Wat appellant in hoger beroep heeft aangevoerd over de medische grondslag van het bestreden besluit is in essentie een herhaling van de gronden die bij de rechtbank zijn ingediend. De rechtbank heeft in de aangevallen uitspraak terecht geoordeeld dat er geen aanleiding bestaat te twijfelen aan de juistheid van de door het Uwv vastgestelde belastbaarheid van appellant. De overwegingen die de rechtbank hieraan ten grondslag heeft gelegd, worden onderschreven. Hieraan wordt het volgende toegevoegd.
4.3.
De grond dat appellant in bewijsnood verkeert, omdat hij financieel niet in staat is om zijn standpunt met een contra-expertise te onderbouwen, en de Raad daarom een deskundige zou moeten benoemen, slaagt niet. In een situatie als deze, waarin de verkregen informatie van betrokkene is meegenomen, zodat deze door de rechter kan worden getoetst, is het vanuit het oogpunt van equality of arms niet nodig om een deskundige te benoemen. De vraag of betrokkene financieel in staat is om een rapport door een verzekeringsarts te laten opstellen, kan daarom buiten beschouwing blijven. Appellant heeft ter onderbouwing van zijn standpunt dat zijn knieklachten zijn onderschat in hoger beroep informatie van de huisarts overgelegd. Deze informatie stemt overeen met de in bezwaar meegewogen informatie van de orthopedisch chirurg van 13 december 2018 en van 18 april 2019. In het rapport van 27 maart 2020 heeft de verzekeringsarts bezwaar en beroep gemotiveerd waarom de informatie van de behandelend sector de beoordeling niet anders maakt en toegelicht dat in de FML van 13 juni 2019 voldoende rekening is gehouden met de knieklachten van appellant. Er bestaat geen reden aan die toelichting te twijfelen.
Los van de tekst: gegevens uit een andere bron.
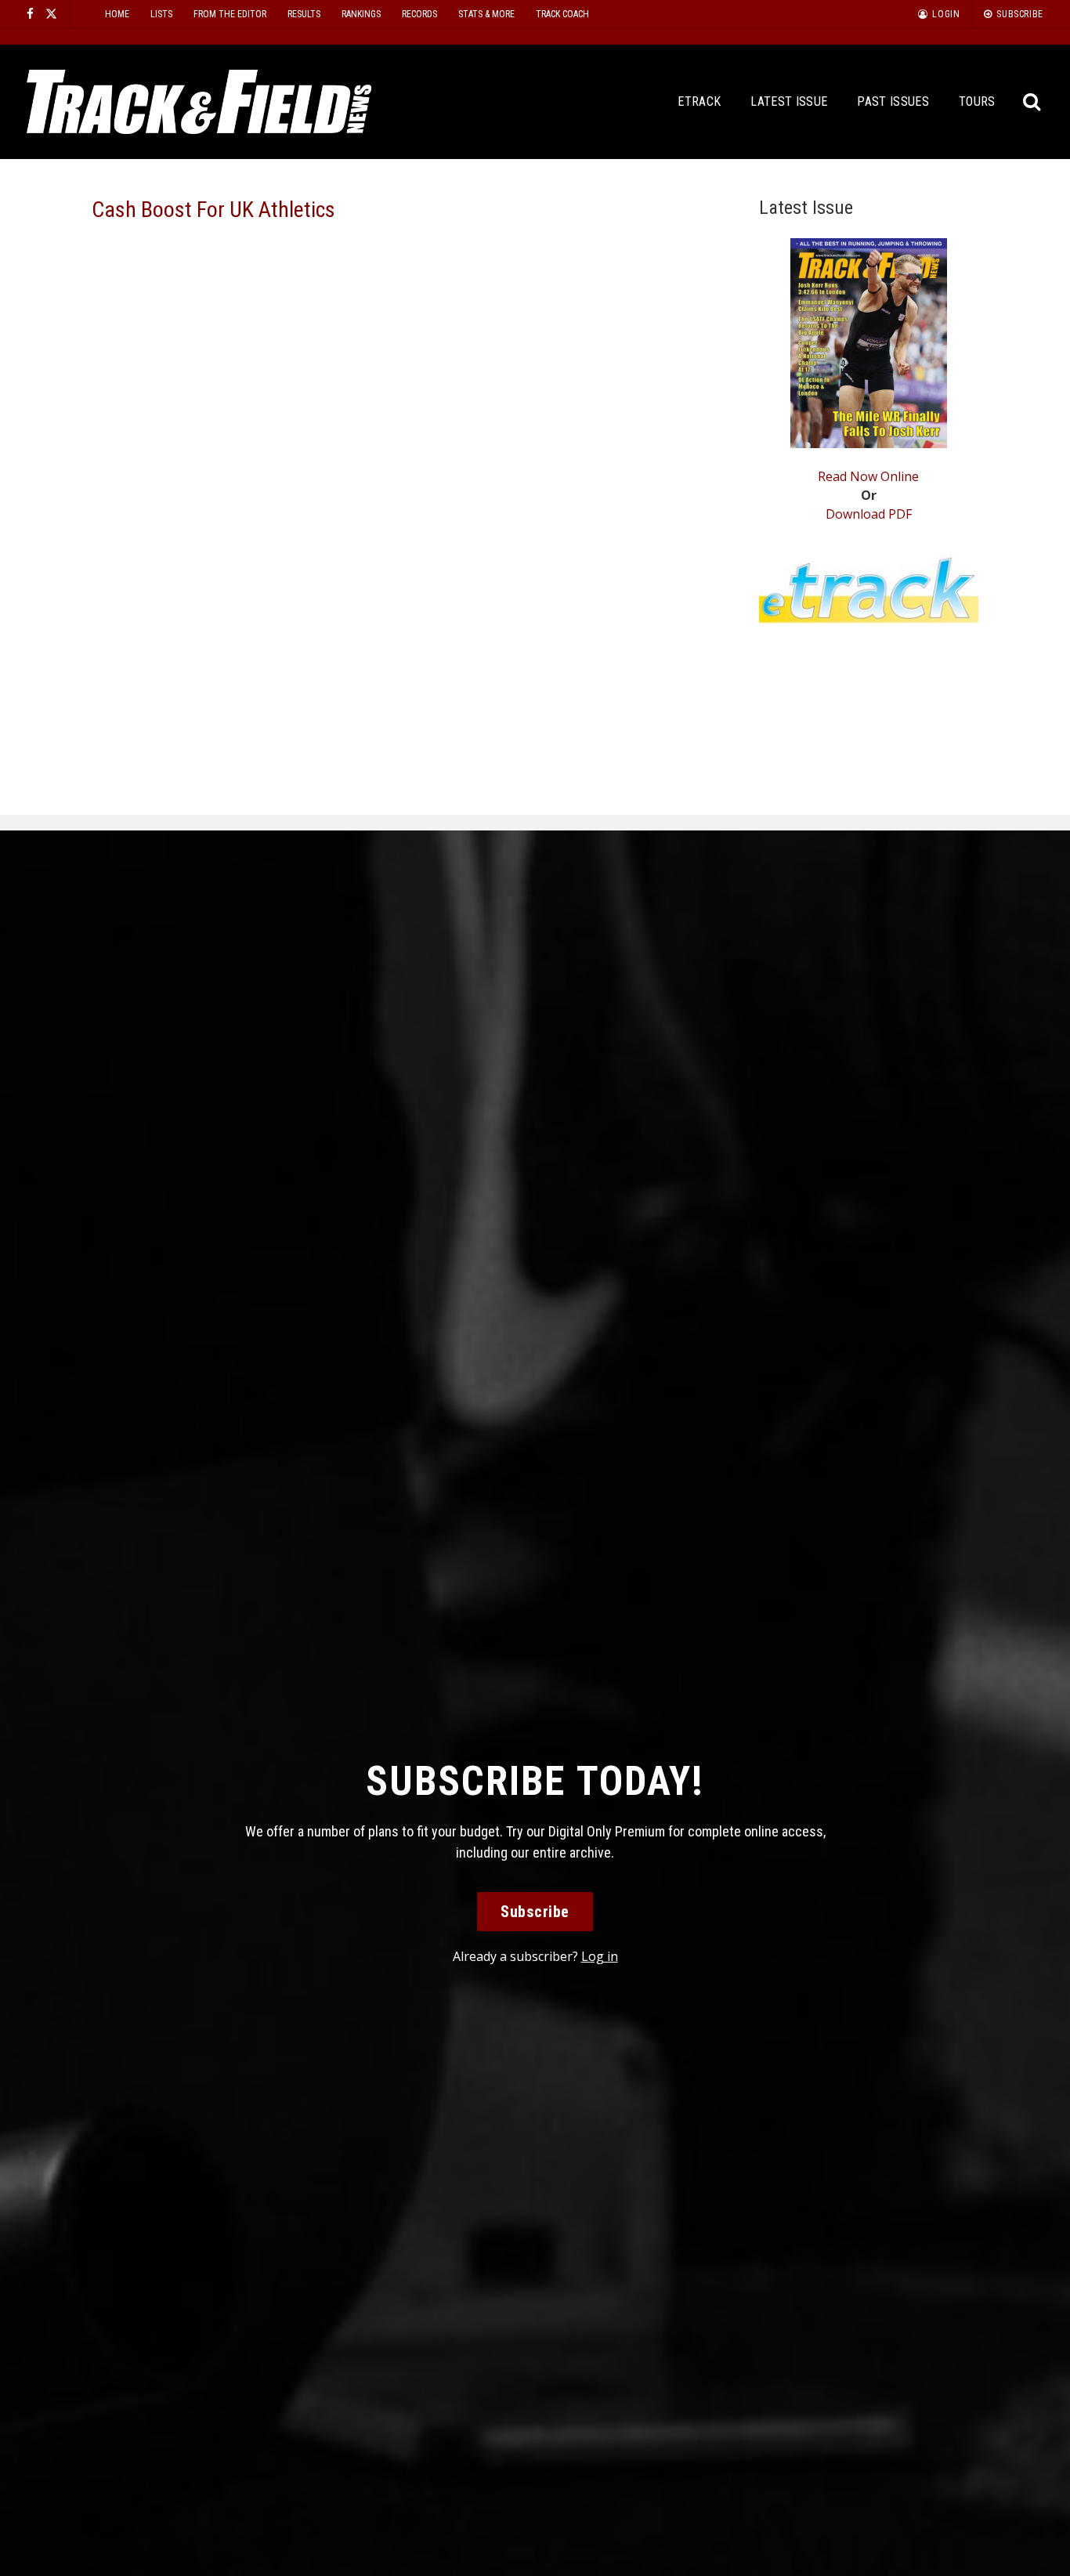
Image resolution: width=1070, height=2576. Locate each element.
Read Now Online (868, 476)
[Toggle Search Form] (1032, 102)
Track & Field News (199, 102)
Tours (977, 101)
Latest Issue (788, 101)
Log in (599, 1956)
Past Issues (893, 101)
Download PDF (869, 514)
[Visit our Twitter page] (51, 14)
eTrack (699, 101)
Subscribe (535, 1911)
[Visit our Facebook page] (30, 14)
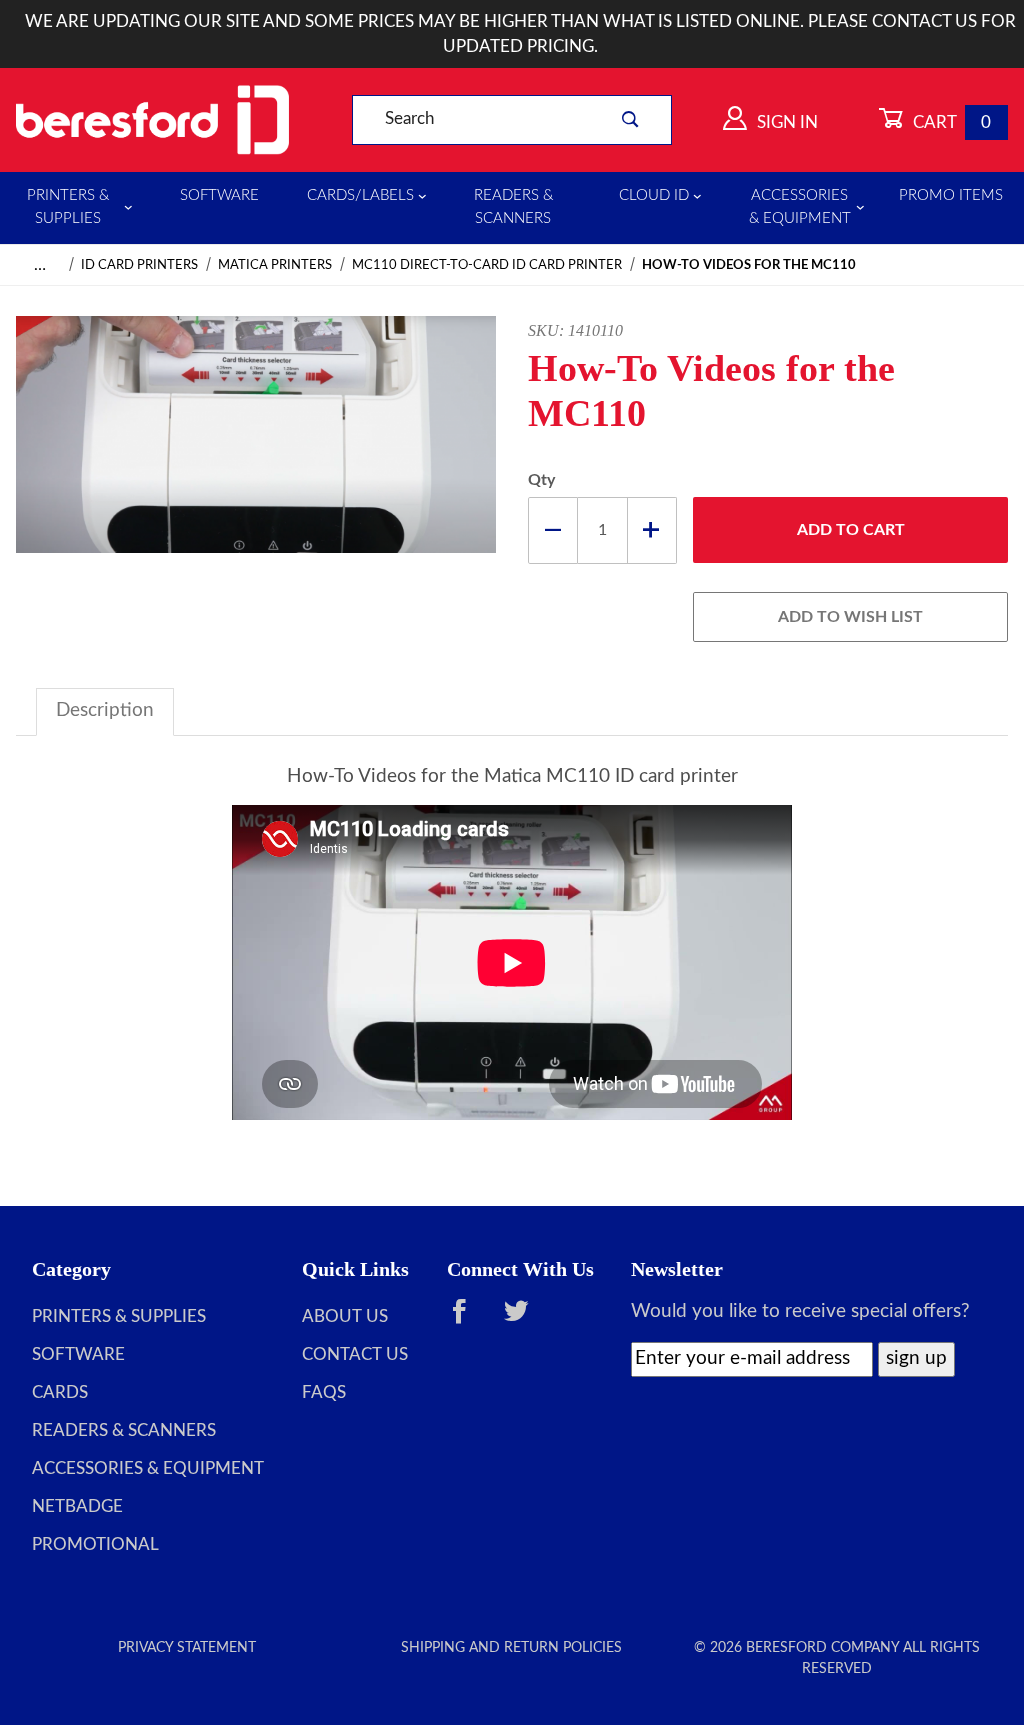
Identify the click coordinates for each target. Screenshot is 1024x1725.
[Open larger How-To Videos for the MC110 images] (256, 450)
Omdat geen twijfel bestaat over de juistheid van het medisch oordeel van de verzekeringsarts bezwaar en beroep wordt ook op deze grond geen aanleiding gezien voor het benoemen van een deskundige.
4.4.
Wat appellant heeft aangevoerd geeft geen aanleiding voor het oordeel dat de aan de EZWb ten grondslag gelegde functies in medisch opzicht voor appellant niet geschikt zijn.
4.5.
De overwegingen in 4.2, 4.3 en 4.4 leiden tot de conclusie dat het hoger beroep niet slaagt en de aangevallen uitspraak moet worden bevestigd.
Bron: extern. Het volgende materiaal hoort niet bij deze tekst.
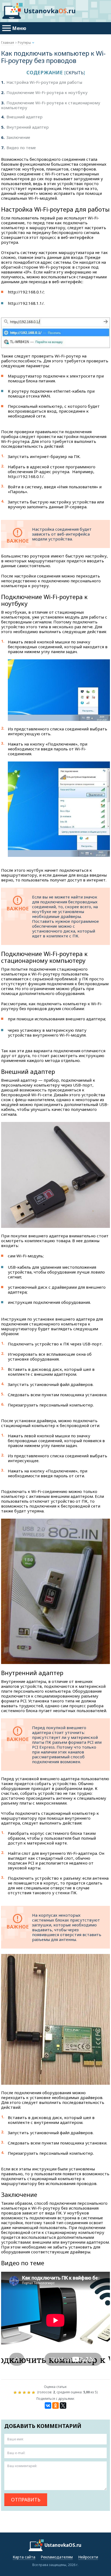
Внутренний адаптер (25, 127)
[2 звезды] (20, 2392)
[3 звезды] (25, 2392)
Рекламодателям (57, 2557)
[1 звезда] (15, 2392)
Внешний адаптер (22, 116)
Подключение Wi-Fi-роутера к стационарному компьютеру (50, 105)
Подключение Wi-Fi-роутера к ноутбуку (44, 92)
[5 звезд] (34, 2392)
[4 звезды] (29, 2392)
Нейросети (88, 2557)
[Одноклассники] (55, 2405)
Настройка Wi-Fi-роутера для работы (41, 82)
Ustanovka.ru (50, 10)
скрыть (75, 73)
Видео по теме (18, 147)
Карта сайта (24, 2557)
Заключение (15, 137)
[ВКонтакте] (48, 2405)
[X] (63, 2405)
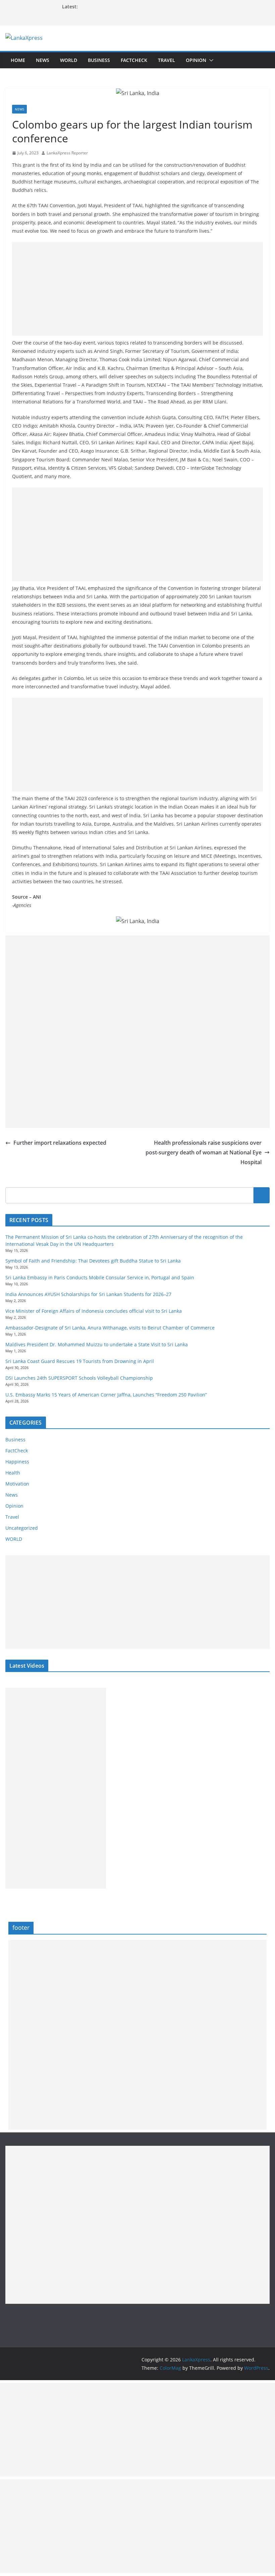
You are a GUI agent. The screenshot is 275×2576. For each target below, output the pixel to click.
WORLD (13, 1539)
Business (99, 60)
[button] (210, 60)
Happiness (17, 1461)
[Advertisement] (137, 289)
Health (12, 1472)
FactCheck (134, 60)
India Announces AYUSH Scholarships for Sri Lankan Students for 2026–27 (88, 1294)
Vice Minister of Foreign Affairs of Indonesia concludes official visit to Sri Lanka (93, 1311)
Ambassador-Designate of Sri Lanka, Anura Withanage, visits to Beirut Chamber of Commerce (110, 1327)
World (68, 60)
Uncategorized (21, 1528)
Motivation (17, 1484)
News (42, 60)
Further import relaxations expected (59, 1142)
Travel (166, 60)
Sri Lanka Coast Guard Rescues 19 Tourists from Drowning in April (79, 1361)
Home (18, 60)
5. Voor een veroordeling in de proceskosten bestaat geen aanleiding.

BESLISSING

De Centrale Raad van Beroep bevestigt de aangevallen uitspraak.
Deze uitspraak is gedaan door S.B. Smit-Colenbrander, in tegenwoordigheid van L. Winters als griffier. De beslissing is uitgesproken in het openbaar op 20 september 2023.
(getekend) S.B. Smit-Colenbrander
De griffier is verhinderd te ondertekenen.